— Start PASSAGE SHOWN —

The point I was making wasn't that errors were necessarily bad, if they
could detect something useful, but that the error wasn't detecting
anything particularly useful as there was an intrinsic race, and was
thereby claiming by incorrect guesswork that the PID wasn't a child of
the shell (and trying to claim that's OK because it no longer is is the
sort of argument that will annoy users, who want things to work without
long justifications).  It's incorrect no matter how long it's been
there.

In any case I don't think using wait in this fashion is useful
interactively.  It's replaced by job control.  If you turn off job
control to rely on a system designed for scripts that therefore has no
notifications you are shooting yourself in the foot.  If you use the
scripting-style mechanism you accept the consequences.

(Not sure it's even worth arguing about, but it's Saturday and I'm no
longer on git duty...)

Here's an implementation.  I've given it the obvious finger test, but
there may be some more stressful tests we could apply.  Note I'm only
recording background PIDs, since the user can't explicitly wait for
foreground PIDs; it's possible I've missed a case where something can
be in the background but that would suggest the job is wrongly recorded.

— End PASSAGE SHOWN —

## BRIEF A
According to the post about the shell's wait command, what has replaced interactive use of wait?
## BRIEF B
Give each distinct contraction (such as a word with "n't" or "'s") that appears in the post about the shell's wait command, counting each one only once regardless of capitalization.
## BRIEF C
Write the next few sentences of the post about the shell's wait command, picking up after its final sentence.
The records below come from a separate source.

— Start STORED ROWS —

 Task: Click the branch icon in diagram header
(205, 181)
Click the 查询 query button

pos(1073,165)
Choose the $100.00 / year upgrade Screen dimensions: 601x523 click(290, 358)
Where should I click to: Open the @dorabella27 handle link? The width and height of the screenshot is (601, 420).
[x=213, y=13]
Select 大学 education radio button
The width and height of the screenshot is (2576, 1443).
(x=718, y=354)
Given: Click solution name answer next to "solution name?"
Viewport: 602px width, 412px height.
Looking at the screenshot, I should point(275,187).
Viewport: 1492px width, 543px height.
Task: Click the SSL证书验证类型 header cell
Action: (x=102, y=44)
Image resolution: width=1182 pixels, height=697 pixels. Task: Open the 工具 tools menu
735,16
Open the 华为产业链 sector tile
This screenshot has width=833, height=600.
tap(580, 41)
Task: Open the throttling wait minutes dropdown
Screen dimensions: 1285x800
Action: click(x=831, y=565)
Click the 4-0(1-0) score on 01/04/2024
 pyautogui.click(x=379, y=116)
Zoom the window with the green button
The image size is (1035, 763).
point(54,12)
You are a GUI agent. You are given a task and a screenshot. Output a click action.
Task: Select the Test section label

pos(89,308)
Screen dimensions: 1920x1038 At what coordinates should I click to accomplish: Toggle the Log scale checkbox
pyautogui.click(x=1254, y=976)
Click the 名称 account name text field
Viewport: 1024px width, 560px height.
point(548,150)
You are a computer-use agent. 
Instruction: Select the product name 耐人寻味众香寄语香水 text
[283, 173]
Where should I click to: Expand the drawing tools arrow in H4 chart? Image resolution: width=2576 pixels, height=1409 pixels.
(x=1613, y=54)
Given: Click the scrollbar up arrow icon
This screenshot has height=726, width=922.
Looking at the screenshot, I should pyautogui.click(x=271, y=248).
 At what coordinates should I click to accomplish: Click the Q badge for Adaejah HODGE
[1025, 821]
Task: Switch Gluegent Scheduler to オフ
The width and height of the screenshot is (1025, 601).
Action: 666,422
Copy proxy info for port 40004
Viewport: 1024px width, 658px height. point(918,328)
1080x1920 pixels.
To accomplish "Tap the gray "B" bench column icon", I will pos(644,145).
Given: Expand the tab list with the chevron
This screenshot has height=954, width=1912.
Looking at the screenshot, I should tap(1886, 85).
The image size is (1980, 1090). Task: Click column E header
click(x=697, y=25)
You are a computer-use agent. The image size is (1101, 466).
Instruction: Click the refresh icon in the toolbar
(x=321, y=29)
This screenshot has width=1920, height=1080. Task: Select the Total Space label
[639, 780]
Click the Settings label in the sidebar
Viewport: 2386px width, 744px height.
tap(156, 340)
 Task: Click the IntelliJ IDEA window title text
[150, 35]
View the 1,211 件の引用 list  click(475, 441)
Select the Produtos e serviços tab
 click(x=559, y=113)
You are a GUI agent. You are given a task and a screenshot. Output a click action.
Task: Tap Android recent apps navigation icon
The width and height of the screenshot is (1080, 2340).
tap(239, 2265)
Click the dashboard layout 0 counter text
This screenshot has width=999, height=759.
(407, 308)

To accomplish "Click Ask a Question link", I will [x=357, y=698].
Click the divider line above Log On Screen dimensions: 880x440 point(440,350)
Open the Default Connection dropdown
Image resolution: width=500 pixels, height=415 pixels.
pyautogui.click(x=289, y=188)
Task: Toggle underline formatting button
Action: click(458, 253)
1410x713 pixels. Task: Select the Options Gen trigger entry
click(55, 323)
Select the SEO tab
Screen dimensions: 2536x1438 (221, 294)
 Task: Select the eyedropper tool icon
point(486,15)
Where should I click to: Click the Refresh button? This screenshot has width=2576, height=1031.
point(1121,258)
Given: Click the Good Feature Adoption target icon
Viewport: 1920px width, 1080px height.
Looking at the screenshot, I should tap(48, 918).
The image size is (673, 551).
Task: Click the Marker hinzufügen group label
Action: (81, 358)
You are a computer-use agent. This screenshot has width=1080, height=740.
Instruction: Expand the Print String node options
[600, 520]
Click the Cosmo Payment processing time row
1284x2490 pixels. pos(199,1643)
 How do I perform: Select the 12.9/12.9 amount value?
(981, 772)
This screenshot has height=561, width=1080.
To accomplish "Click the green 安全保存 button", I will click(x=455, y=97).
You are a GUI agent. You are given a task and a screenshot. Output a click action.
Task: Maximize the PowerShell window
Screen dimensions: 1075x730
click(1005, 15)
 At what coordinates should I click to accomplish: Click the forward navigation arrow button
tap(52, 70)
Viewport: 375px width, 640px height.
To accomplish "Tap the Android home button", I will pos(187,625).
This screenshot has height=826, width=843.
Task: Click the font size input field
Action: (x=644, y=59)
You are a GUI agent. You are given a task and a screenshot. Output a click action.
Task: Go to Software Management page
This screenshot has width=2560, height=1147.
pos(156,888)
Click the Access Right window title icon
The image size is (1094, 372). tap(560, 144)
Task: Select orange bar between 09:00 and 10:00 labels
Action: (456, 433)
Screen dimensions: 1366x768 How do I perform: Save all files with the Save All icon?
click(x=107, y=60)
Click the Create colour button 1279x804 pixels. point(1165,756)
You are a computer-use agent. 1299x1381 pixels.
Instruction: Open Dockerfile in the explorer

— End STORED ROWS —

## EXERCISE RESPONSE A
Job control.

## EXERCISE RESPONSE B
wasn't, that's, it's, don't, I'm, here's, I've, can't

## EXERCISE RESPONSE C
One piece of unfinished business: I think lastpid_status can go, but the
logic associated with it is rather different from what I just
implemented so I'd like some further thoughts over whether there's a
case the latter doesn't cover.  As I've written it lastpid_status is not
an optimisation because you need to remove it from the list anyway ---
you can only wait for a given PID once, after which returning an error
is the correct behaviour.

Note it's not useful to store a job, as opposed to a process, in this
fashion, because we reuse jobs immediately, which is standard shell
behaviour (it would be annoying for job numbers to increment rapidly).
That fits with the fact this isn't really designed for use with job
control.  I've tried to clarify the point in the manual entry for
"wait".

diff --git a/Doc/Zsh/builtins.yo b/Doc/Zsh/builtins.yo
index 46f40cc..edc335e 100644
--- a/Doc/Zsh/builtins.yo
+++ b/Doc/Zsh/builtins.yo
@@ -2059,6 +2059,22 @@ then all currently active child processes are waited for.
 Each var(job) can be either a job specification or the process ID
 of a job in the job table.
 The exit status from this command is that of the job waited for.
+
+It is possible to wait for recent processes (specified by process ID,
+not by job) that were running in the background even if the process has
+exited.  Typically the process ID will be recorded by capturing the
+value of the variable tt($!) immediately after the process has been
+started.  There is a limit on the number of process IDs remembered by
+the shell; this is given by the value of the system configuration
+parameter tt(CHILD_MAX).  When this limit is reached, older process IDs
+are discarded, least recently started processes first.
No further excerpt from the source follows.